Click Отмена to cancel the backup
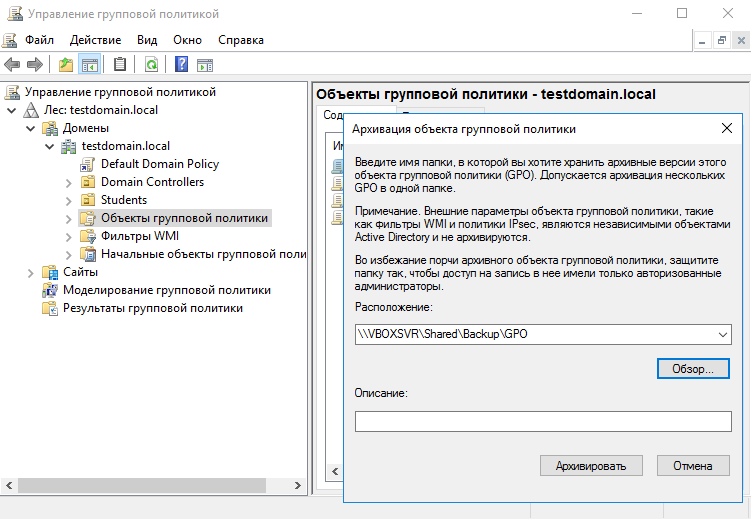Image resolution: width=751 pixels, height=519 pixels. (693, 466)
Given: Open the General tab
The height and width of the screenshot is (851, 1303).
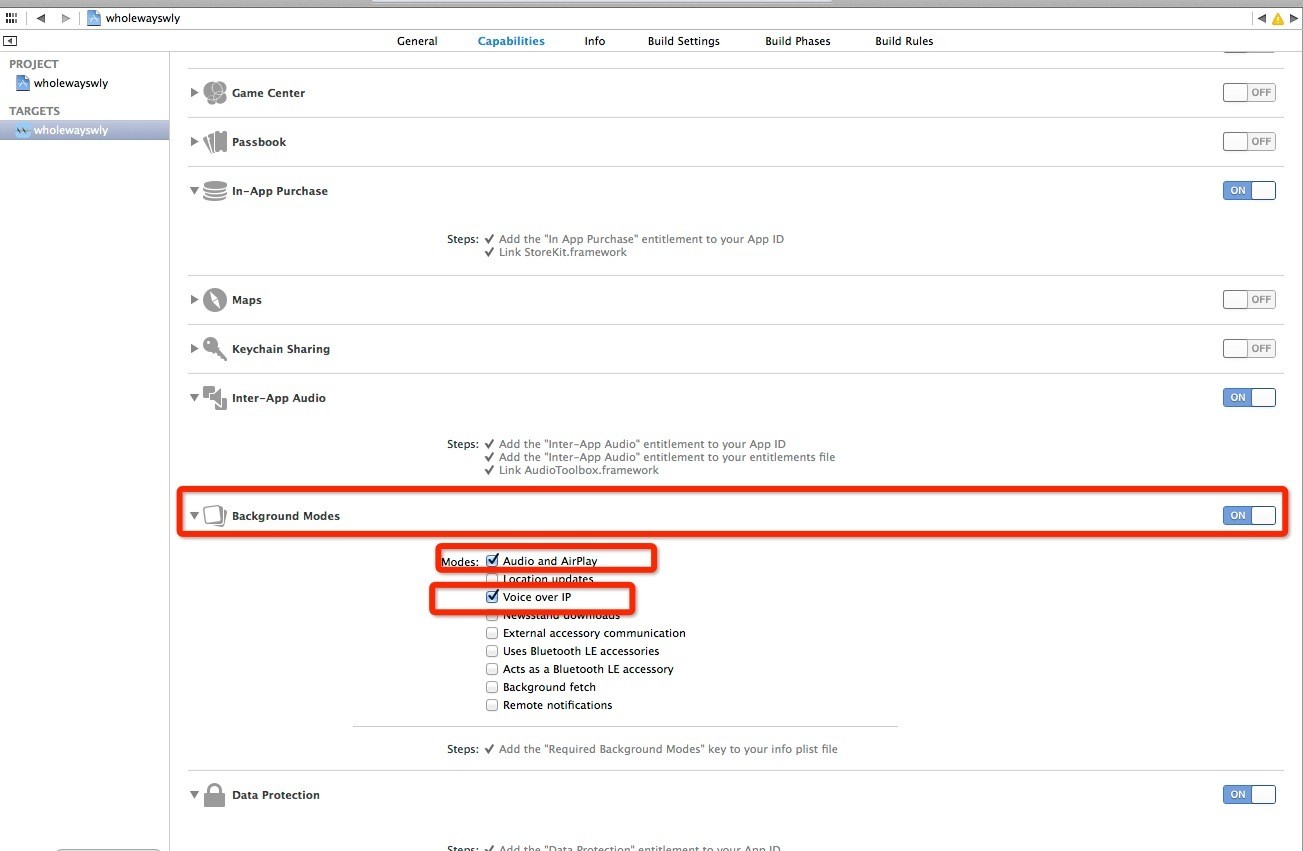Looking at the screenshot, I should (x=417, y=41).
###
Drop the pictures and reproduce the rest of the data exactly.

Click Отмена to cancel the backup
Image resolution: width=751 pixels, height=519 pixels. (693, 466)
Given: Open the General tab
The height and width of the screenshot is (851, 1303).
Looking at the screenshot, I should (x=417, y=41).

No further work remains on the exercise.